It is after about a decade that the Wholesale Price Index (WPI) inflation rate has gone into double digits for two consecutive months. According to the data issued by the government on 14 June Monday, the WPI inflation rate was 12.94 per cent in May. In the previous month of April, the figure stood at 10.5 per cent. On the other hand, the Consumer Price Index (CPI) inflation rate, too, has reached 6.4 per cent in May, breaching the upper limit mandated by the Reserve Bank of India (RBI) monetary policy.
This unprecedented situation has given rise to worry of several kinds. While increasing inflation has created troubles on the economic front for the common man, it is being seen as a big cause of a fall in demand in the economy. This may lead to a fall in demand for agricultural products in the days to come and the farmers may have to bear the brunt of the loss. The dairy farmers have begun to face such a crisis. In many regions of the country, the farmers are getting the same milk prices as they got when lockdown had been imposed during the first wave of Covid-19. Besides, the figures for sugar and cereal prices are also pointing towards such a situation.
The government has mandated the RBI to keep the CPI at 4 per cent (+/–2 per cent). This has led the RBI to suggest to the government time and again not to go for a big increase in the Minimum Support Price (MSP) of crops so that the inflation target may be achieved. This mandate has been one of the primary reasons for the small increase in MSP for the last half a decade.
The biggest factors responsible for the May 2021 inflation rate are fuels — primarily petrol and diesel —, power, and manufacturing products. The fuel and power inflation has been 37.61 per cent while the inflation rate for manufacturing products has stood at 10.83 per cent and that for primary products at 9.61 per cent. It is apparent from this that the government’s decisions are the main reason for the highest-ever inflation rate for the base year 2011-12. The government may say that prices of petroleum products have been decontrolled, but it is its own steps of raising tax rates that have led to prices reaching their present high level. If one considers the price hike in crude oil in the global markets, one fails to see any option that could lead to a fall in prices other than the government reducing tax rates. In May 2021, the inflation rate for petrol has been 62.28 per cent, that for diesel 66.3 per cent and that for cooking gas 60.95 per cent. On the other hand, there has been a rise in prices of industrial products because commodity prices have gone up — iron 49.7 per cent, copper 24.1 per cent, lead 35.6 per cent and zinc 38.5 per cent. As far as food products are concerned, food crops, except pulses, have undergone deflation. Pulses have got dearer by 12.6 per cent in May. Over the last four months, the inflation in pulses has been in double digits despite the high base effect. The prices of fruits have gone up by 20.17 per cent while those of edible oils by 51.71 per cent.
As for retail inflation, it has gone up to 6.3 per cent in May from 4.2 per cent in April. Besides, it has reached this 83-month high despite the high base effect.
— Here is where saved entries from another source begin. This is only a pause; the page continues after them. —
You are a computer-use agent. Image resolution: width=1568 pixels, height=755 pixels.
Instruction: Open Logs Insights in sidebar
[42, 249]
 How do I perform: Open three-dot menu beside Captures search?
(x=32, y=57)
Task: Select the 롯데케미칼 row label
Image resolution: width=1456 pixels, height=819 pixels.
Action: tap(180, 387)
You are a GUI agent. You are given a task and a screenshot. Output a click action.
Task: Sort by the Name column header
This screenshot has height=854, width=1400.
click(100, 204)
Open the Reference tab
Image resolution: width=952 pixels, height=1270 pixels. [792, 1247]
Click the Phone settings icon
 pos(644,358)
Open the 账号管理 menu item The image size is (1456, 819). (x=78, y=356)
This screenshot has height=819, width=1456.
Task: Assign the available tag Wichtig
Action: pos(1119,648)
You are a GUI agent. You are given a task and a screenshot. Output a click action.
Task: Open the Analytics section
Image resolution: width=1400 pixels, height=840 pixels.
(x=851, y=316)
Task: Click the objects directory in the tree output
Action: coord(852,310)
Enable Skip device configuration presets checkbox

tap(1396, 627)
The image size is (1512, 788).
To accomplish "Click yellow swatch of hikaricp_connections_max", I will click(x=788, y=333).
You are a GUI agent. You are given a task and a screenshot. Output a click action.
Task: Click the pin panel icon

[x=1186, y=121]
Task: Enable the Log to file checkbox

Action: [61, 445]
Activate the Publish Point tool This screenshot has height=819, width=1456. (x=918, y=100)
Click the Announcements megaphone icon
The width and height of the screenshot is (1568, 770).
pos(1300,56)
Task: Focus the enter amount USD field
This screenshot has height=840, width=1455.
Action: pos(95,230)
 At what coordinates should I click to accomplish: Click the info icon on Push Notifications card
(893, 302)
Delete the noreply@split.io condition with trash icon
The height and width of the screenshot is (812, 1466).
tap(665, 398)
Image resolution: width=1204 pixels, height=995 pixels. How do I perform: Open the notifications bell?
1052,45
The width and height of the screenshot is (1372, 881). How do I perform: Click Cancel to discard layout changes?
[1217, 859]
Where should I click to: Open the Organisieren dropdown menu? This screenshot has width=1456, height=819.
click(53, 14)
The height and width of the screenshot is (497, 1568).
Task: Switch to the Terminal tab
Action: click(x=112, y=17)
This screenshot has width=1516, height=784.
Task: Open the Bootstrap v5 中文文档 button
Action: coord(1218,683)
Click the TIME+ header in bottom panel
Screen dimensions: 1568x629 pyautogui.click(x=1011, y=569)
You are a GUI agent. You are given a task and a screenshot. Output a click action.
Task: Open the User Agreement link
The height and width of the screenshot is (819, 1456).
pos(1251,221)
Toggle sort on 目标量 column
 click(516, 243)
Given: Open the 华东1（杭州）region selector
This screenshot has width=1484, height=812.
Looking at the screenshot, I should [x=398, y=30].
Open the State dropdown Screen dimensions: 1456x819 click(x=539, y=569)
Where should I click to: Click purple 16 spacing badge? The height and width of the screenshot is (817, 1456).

Apart from fuels and transport, the major reasons for this high inflation level are edible oils (30.8 per cent) and pulses (9.3 per cent).
A higher inflation rate is bound to have an effect on demand. Agriculture experts believe that this may lead to the weakening of the demand for agricultural products. In an interview given to RuralVoice, RS Sodhi, Managing Director (MD), Amul, said, “The second wave of Covid-19 has had a greater impact on the demand front than the first. During the first wave, demand had started coming back to normal after the lockdown. Moreover, there had been no effect on products like milk and curd during the first wave. But demand is not picking up after the second wave. One of the reasons for this is the heavy expenditure people have incurred on health services. Also, they are hesitating to spend.”
Dairy experts say that the dairy farmers in Maharashtra are getting only Rs 18 to Rs 21 per litre because of a fall in demand. These prices had gone up to Rs 28 per litre before the advent of the second wave. In another development, Milma, the milk cooperative institution of Kerala, had recently reduced the purchase of milk in some parts of the state. When the farmers protested this, the government asked it to increase the purchase once again.
On the other hand, besides record production and record procurement of food grains, the government has decided to extend the facility of providing food grains under the Covid relief scheme up to November 2021. Thus, weak demand for these products is unlikely to lead to better prices. As far as edible oils are concerned, an increase in their prices did benefit the mustard farmers to some extent in that they got better prices. But the major reason for the price increase is that the imports have got dearer.
It will be significant to watch what steps the government and the RBI take, amidst these circumstances, to rein in inflation, because if deflation persists in the case of some agricultural products, it is the farmers who will find themselves on the receiving end.